#### [What you will do]
Copy down the data below line for line, leaving out the pictures.

---

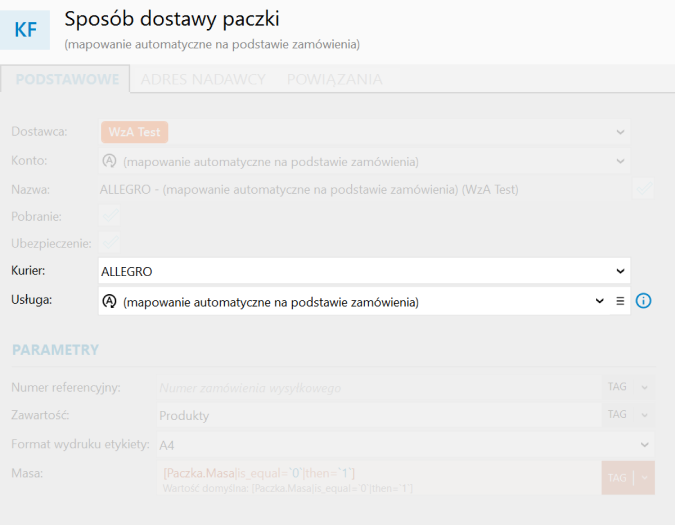Click the TAG button for Numer referencyjny

pyautogui.click(x=617, y=387)

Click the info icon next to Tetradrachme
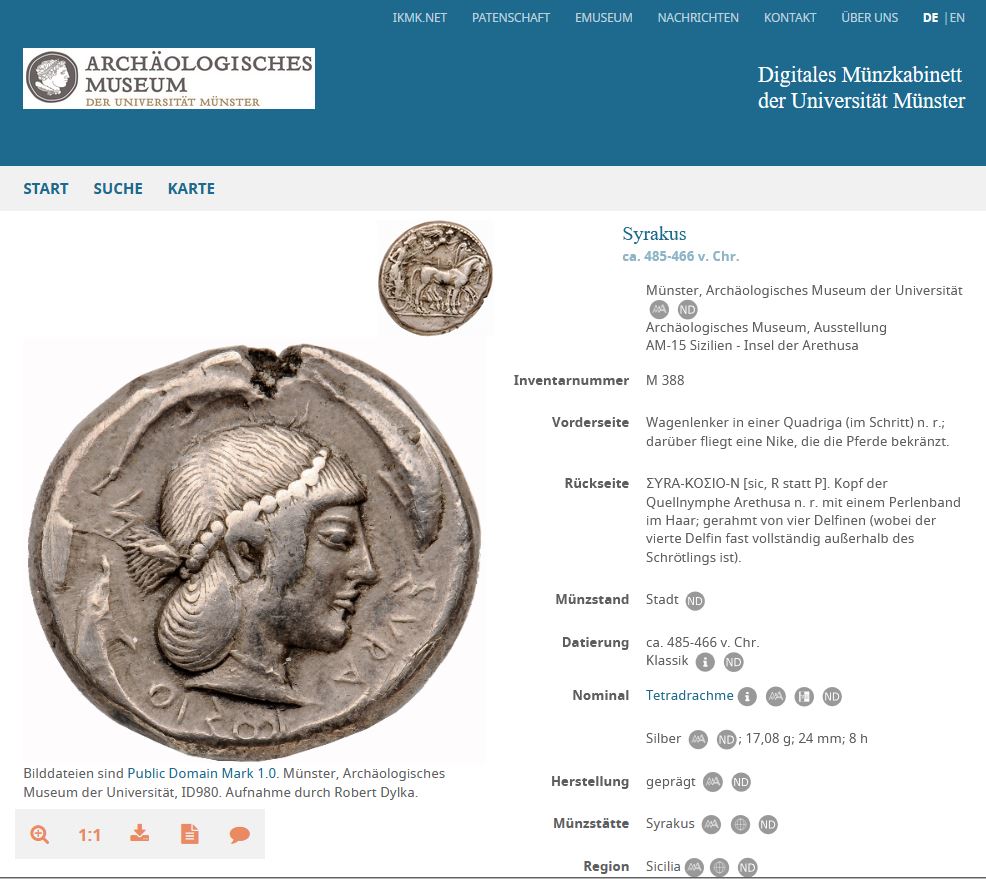tap(747, 697)
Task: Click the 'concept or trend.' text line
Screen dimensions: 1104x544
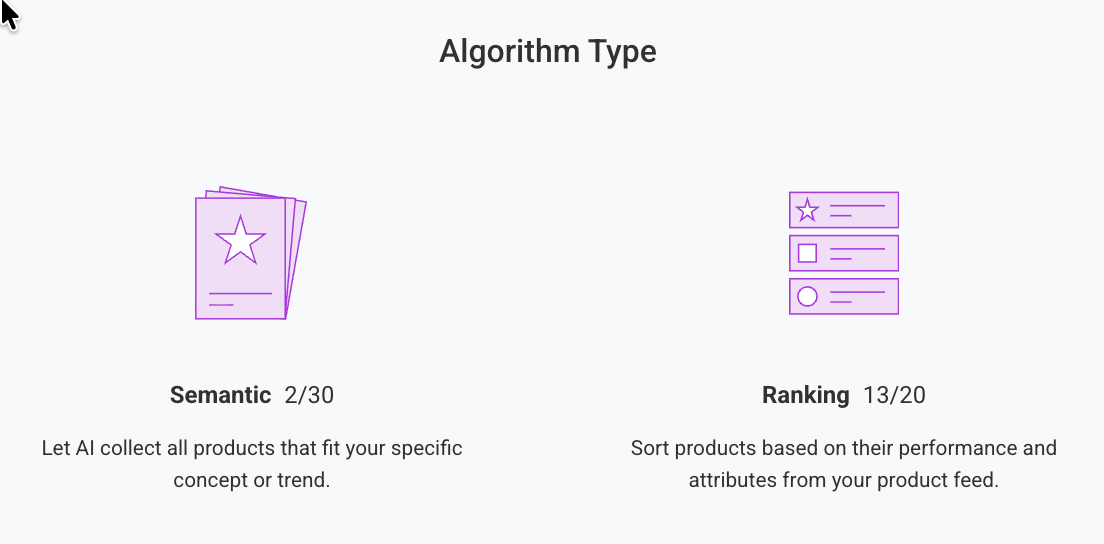Action: [x=252, y=481]
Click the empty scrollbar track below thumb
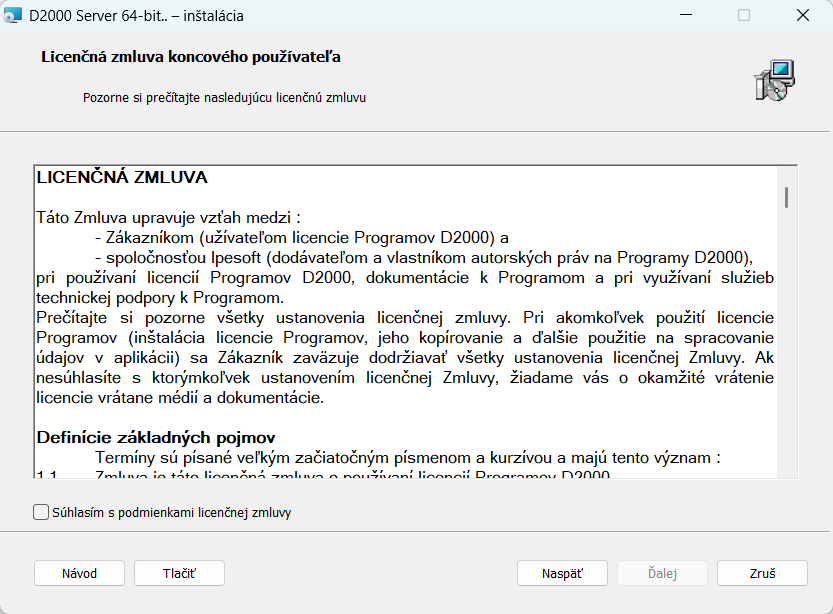 787,350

---

#### [Solution to the exercise]
Click the TAG button for Numer referencyjny

pyautogui.click(x=617, y=387)

Click the info icon next to Tetradrachme
tap(747, 697)
Task: Click the 'concept or trend.' text line
Screen dimensions: 1104x544
Action: [x=252, y=481]
Click the empty scrollbar track below thumb
 787,350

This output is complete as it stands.